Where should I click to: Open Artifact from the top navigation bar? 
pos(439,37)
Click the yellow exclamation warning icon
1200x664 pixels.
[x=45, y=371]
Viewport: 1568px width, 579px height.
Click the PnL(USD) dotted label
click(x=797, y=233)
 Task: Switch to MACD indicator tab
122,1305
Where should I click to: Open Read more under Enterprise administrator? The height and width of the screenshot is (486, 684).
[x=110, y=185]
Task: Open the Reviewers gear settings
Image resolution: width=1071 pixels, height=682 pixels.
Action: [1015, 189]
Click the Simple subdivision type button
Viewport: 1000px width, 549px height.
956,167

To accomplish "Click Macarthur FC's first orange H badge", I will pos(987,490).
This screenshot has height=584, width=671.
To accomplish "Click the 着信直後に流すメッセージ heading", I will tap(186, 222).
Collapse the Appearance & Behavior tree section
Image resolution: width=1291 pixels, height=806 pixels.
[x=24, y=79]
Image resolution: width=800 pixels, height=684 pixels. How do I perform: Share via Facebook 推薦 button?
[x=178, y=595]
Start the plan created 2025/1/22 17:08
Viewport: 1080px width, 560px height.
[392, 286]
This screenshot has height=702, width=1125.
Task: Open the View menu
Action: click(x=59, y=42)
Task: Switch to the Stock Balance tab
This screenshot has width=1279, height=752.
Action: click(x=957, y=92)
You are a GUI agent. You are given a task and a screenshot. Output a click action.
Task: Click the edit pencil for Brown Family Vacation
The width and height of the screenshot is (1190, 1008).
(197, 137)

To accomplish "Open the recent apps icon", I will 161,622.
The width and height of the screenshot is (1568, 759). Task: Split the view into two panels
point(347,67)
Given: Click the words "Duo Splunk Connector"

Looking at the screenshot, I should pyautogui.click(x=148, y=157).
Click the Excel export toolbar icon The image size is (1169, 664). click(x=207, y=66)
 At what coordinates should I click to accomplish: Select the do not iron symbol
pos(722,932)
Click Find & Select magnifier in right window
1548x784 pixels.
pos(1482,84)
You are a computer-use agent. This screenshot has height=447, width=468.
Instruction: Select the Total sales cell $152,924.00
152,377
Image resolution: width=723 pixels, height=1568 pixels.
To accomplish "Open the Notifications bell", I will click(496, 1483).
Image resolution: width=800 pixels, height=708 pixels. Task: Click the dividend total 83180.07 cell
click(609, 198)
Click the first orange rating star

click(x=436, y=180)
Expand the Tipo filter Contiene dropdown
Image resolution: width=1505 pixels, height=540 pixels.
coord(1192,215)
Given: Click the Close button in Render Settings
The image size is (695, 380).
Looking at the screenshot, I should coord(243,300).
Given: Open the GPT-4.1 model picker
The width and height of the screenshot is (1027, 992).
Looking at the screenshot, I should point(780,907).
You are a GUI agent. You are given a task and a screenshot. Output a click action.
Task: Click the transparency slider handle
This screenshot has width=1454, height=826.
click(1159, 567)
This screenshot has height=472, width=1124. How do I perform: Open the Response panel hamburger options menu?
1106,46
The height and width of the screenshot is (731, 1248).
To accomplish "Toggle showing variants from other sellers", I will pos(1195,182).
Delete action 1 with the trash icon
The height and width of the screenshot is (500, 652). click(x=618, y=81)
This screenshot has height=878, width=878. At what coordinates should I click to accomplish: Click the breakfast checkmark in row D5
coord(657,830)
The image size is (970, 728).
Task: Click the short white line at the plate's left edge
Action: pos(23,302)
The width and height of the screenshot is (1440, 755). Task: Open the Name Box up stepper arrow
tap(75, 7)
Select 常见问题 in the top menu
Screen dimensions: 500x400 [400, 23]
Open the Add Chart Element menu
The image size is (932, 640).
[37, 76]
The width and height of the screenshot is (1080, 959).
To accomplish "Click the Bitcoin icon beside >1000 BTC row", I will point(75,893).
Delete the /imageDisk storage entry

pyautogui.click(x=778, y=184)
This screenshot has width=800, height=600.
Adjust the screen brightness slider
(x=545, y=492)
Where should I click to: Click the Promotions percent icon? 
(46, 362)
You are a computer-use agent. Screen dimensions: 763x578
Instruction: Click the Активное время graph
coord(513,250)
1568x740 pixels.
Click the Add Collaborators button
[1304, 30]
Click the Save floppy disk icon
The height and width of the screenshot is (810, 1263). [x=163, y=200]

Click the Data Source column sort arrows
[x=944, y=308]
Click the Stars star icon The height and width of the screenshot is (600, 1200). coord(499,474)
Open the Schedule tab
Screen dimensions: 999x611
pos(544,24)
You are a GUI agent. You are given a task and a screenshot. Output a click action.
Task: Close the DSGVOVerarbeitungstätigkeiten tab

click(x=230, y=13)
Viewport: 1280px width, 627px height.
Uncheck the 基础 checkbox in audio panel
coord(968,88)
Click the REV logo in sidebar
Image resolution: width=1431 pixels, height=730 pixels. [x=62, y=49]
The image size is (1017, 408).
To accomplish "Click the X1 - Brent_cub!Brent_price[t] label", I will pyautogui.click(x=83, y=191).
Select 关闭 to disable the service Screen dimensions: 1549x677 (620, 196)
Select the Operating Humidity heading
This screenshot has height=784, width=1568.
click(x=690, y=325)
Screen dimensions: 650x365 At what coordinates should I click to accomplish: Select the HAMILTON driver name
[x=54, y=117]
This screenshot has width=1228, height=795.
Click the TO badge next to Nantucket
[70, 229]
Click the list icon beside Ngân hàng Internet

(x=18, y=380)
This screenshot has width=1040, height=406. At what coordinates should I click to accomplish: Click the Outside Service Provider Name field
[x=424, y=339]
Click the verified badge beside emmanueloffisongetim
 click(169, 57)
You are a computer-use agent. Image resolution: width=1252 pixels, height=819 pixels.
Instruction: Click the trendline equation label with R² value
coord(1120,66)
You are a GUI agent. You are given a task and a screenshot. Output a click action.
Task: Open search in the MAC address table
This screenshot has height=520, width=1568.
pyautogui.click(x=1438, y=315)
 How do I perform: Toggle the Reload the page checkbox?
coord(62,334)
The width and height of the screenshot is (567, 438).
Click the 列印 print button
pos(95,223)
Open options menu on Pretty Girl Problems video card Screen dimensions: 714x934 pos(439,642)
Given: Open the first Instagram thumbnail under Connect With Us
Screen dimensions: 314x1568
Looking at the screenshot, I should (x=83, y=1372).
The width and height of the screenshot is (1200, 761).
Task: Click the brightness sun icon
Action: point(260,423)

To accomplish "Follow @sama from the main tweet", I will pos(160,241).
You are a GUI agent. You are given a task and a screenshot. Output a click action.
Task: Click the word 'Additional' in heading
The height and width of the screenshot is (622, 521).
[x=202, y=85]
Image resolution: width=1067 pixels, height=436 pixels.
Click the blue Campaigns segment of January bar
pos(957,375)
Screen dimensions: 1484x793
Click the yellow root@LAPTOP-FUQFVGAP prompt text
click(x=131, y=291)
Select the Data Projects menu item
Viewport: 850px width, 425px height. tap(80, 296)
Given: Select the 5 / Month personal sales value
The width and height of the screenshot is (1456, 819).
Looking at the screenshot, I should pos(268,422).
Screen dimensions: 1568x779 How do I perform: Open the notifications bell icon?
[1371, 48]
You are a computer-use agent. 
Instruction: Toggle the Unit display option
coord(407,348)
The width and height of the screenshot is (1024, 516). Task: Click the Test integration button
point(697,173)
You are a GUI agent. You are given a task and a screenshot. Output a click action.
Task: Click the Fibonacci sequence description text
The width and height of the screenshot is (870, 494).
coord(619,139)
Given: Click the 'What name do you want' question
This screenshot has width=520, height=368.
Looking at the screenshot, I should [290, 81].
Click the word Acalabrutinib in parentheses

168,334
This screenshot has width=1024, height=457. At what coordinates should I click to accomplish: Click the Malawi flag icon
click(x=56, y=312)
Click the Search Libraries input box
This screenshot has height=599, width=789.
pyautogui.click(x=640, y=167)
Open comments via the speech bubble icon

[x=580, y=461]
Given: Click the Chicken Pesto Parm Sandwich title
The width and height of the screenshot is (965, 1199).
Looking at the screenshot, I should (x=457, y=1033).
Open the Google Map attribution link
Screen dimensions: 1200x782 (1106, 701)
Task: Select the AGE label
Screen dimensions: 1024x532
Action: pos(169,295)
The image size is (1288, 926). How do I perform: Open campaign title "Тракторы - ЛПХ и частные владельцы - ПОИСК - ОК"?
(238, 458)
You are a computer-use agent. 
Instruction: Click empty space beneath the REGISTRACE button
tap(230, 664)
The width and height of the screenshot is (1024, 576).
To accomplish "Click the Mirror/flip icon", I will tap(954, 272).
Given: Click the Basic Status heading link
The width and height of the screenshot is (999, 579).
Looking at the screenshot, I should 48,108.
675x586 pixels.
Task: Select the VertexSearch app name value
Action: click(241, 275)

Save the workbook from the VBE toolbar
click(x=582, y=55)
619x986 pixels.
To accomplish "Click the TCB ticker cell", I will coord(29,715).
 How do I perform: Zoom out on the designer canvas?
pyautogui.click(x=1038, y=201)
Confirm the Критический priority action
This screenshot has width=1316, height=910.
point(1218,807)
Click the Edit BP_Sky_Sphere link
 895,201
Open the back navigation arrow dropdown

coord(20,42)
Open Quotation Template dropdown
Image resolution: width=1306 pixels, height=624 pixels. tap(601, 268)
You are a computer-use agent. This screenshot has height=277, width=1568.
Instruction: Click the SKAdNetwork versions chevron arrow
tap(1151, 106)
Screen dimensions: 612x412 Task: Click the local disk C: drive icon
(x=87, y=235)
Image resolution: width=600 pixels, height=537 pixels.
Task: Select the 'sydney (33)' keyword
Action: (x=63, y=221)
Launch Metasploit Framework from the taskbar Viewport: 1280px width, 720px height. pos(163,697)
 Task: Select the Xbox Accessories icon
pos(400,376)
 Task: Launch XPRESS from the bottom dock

Your assignment: Of all the lines in the data above, show only those that hold the word "computer".

Task response:
You are a computer-use agent. This screenshot has height=447, width=468.
You are a computer-use agent. Screen dimensions: 763x578
You are a computer-use agent. Image resolution: width=1252 pixels, height=819 pixels.
You are a computer-use agent. 
You are a computer-use agent. 
You are a computer-use agent. This screenshot has height=277, width=1568.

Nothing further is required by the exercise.